Let’s take discuss as to how malware removal can be done on Windows systems; let’s begin with a discussion of the various signs of an infection. The following signs could be suggestive of a malware infection on your system:

  • Your browser homepage getting changed, especially to an unfamiliar website.

  • Inability to connect to certain websites.

  • Some functions in some programs malfunctioning or not working at all.

  • System/ browsers lagging or freezing.

  • Some programs not loading at all.

  • Popups appearing without any warning.

  • Computer restarting by itself.

  • Access to the Start button getting restricted.

  • Access to important functions getting restricted. These might include key functions like the Task Manager, the Control Panel. The Registry Editor, the Command Prompt etc.

Remember that some of these issues could happen due to other reasons also, including hardware issues. So, the best thing would be to ascertain that it’s indeed a malware infection…

Now, let’s move on to the malware detection and malware removal part…

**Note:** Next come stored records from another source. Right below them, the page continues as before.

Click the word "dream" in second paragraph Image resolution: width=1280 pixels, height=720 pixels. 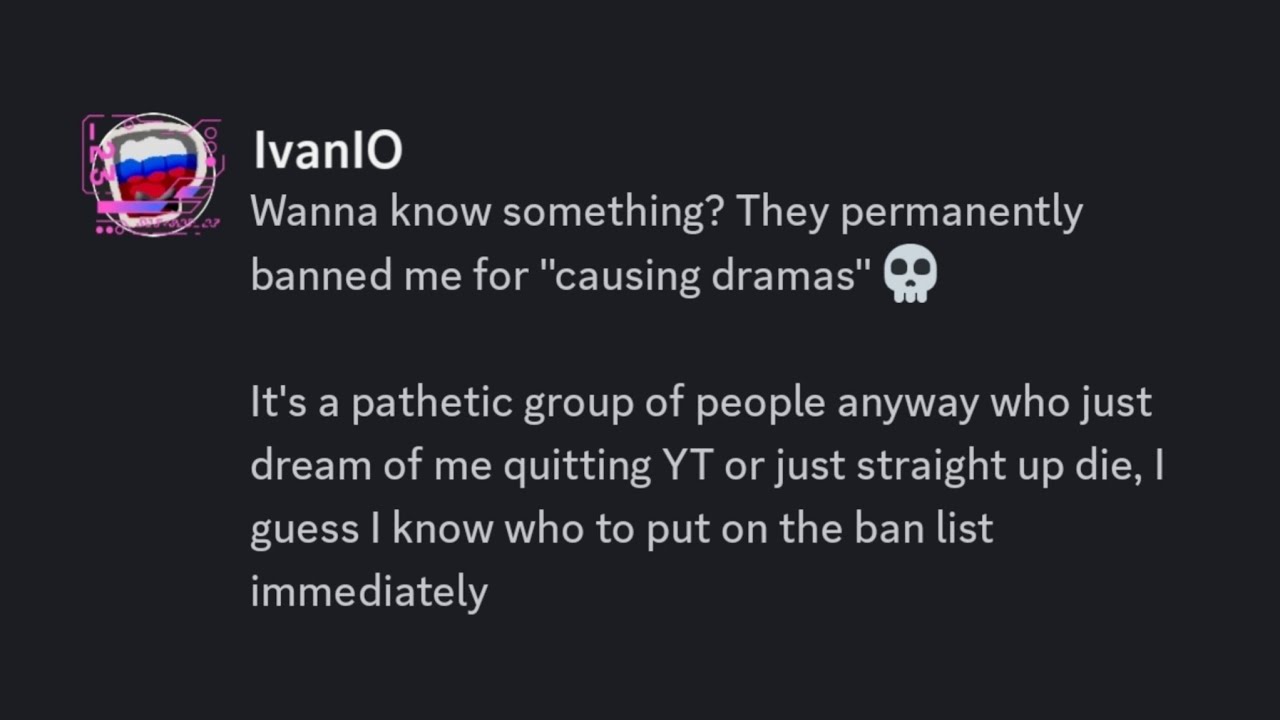tap(312, 466)
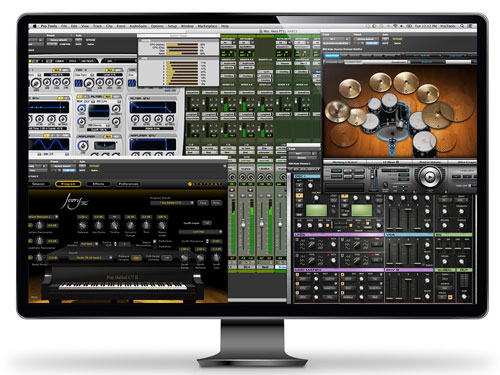Click the filter envelope display in synth
Viewport: 500px width, 375px height.
click(153, 108)
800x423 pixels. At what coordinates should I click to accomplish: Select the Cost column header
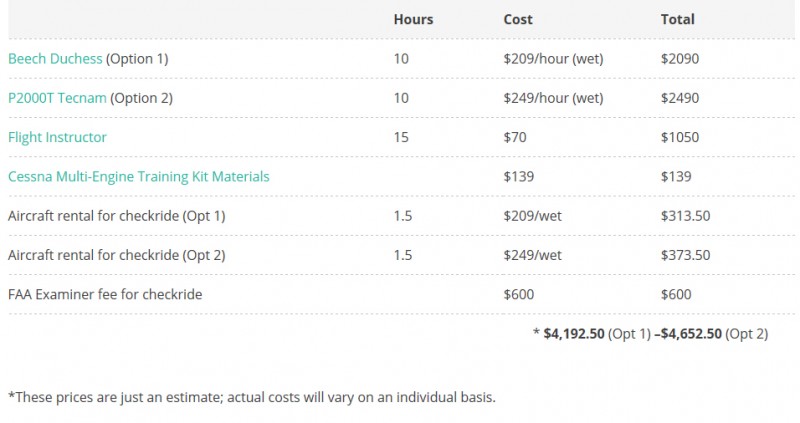click(518, 19)
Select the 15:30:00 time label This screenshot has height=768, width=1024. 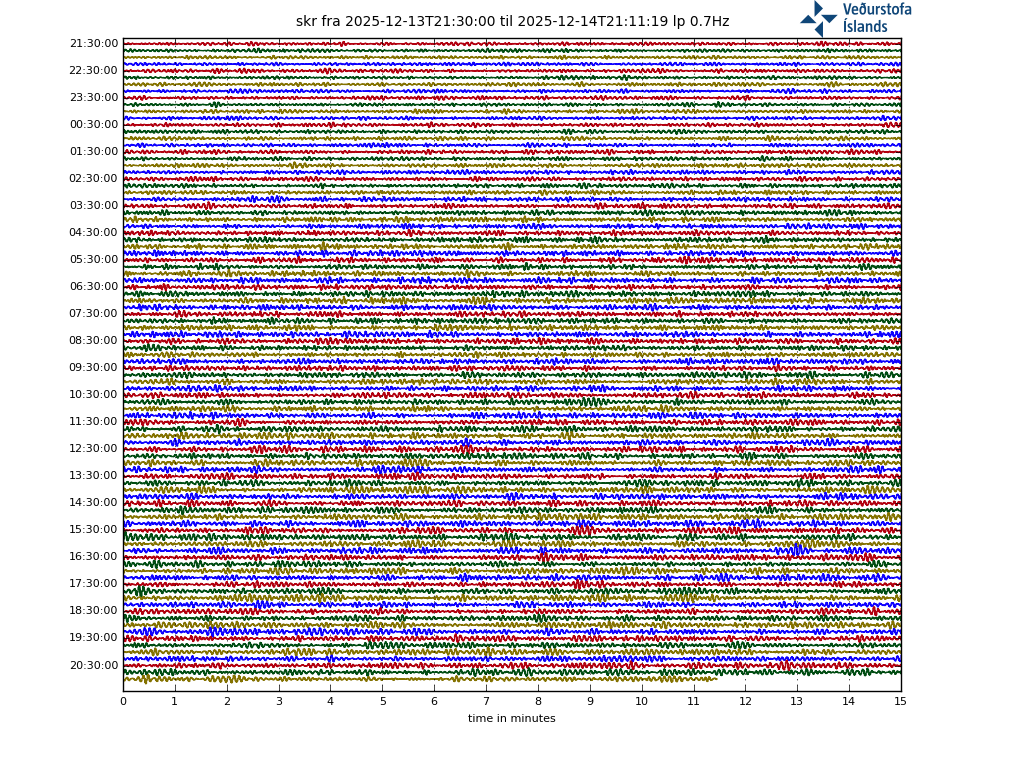tap(94, 530)
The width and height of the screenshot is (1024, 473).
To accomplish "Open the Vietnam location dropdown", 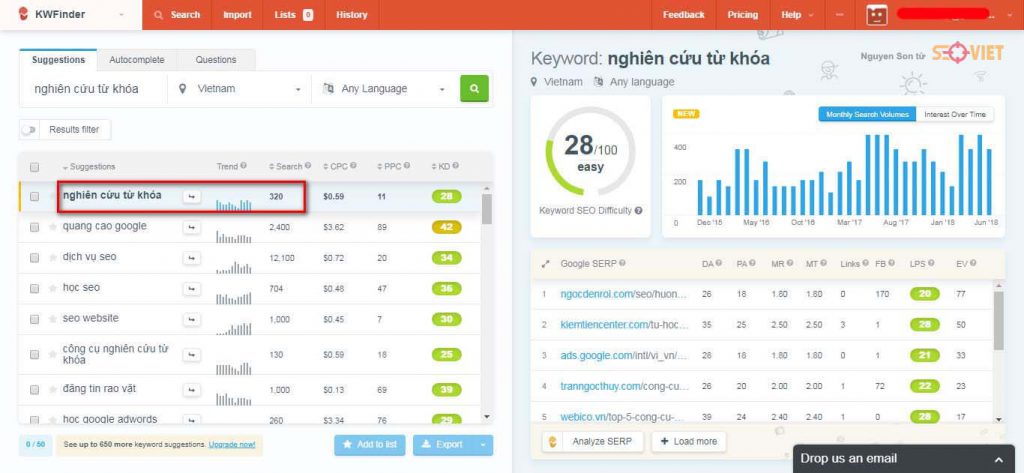I will click(239, 89).
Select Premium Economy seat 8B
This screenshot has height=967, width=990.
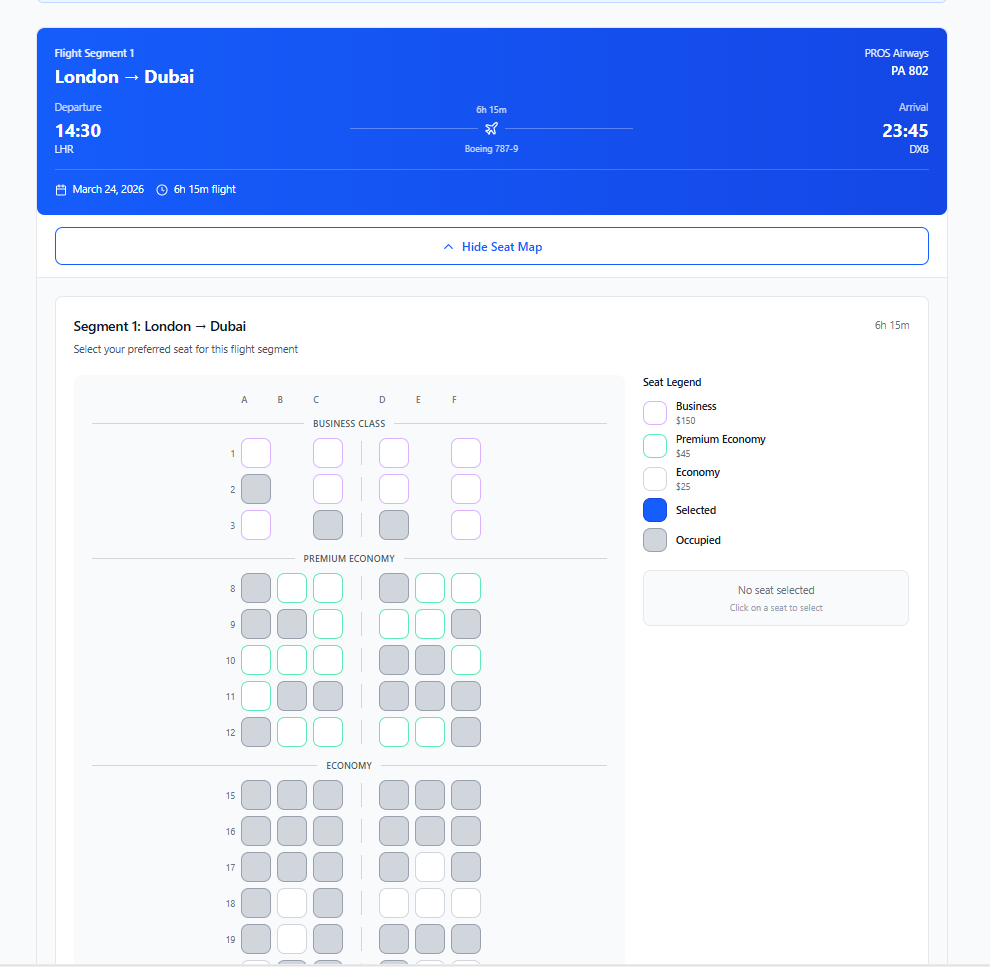[292, 588]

Begin with a virus scan, done with your real-time antivirus program

Your antimalware program or antivirus software would have a virus scanner. Run the deepest level scan that your antivirus software provides. There would be different options in the virus scanner, even if you are using a no cost antivirus (always remember to use the best antivirus if you opt for a trial version); always chose the larger scan, the deeper one that covers every single file on the system. It might take some time for the scan to get over, but it definitely is worth it.

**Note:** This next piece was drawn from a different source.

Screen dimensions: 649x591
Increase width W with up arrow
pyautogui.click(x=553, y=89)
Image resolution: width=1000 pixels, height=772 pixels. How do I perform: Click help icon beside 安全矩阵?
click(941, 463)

Your antivirus would detect the malware and then quarantine the malware (and even suspicious files), giving you an option to repair or delete them. Remember that files that are quarantined remain on your system, but are in effect cut off completely from the rest of your system. But still, since file systems are often interconnected, some viruses make it difficult to delete them fully without your entire file system getting affected.

If the virus scan results in too many files getting quarantined, the best thing to do would be to check the files before setting out to delete them. Delete them only if you’re sure that it’s a malware. You can also delete files you could recover from a back-up or programs that you could reinstall.

In some cases, the virus scan may not yield any results at all, despite there being malware in the system. In some other cases, the antimalware program might be blocked from performing scans totally.

Backup your files and then go for a system restore

This is not 100 percent effective, still it’s always advisable to backup your files and then go for a system restore. You could backup everything to an external hard drive or use the backup program that you have, following which you could do a Windows System restore, following these steps:

  • Go to Control Panel

  • Click on System and Security

  • Open ‘System’

  • Click on Advanced System Settings

  • Click on ‘System Protection’

  • Click on System Restore

If System Restore is grayed out, it means that restore points haven’t been set up. You could create some or leave it for later if you suspect having a malware on your system. The Restore Points would be listed by date, having been created automatically as and when major registry changes happen. Choose one from before the time there were noticeable issues in your system.

Use an on-demand malware scanner and remover

If, after the virus scan with your real-time antivirus software and the System Restore, you still feel that the issue persists and it could indeed be a malware, go for an on-demand malware scanner and remover. You can download one and then do the scanning and malware removal.

Remember that if the malware that has infected your system doesn’t allow you to connect to the internet, restart it in Safe Mode to do the malware removal. You could also restart in Safe Mode with Networking.

At times your system may be badly infected that it may not allow Internet connection or even installation of an Antivirus or you may not be even able to login to Safe mode; in such cases the best way is to boot from some secondary drive using an option like Comodo Rescue Disk, you can burn this in USB/CD and boot from it and then scan your main drives for malware. This will ensure that malware are not active and you are able to detect and destroy them.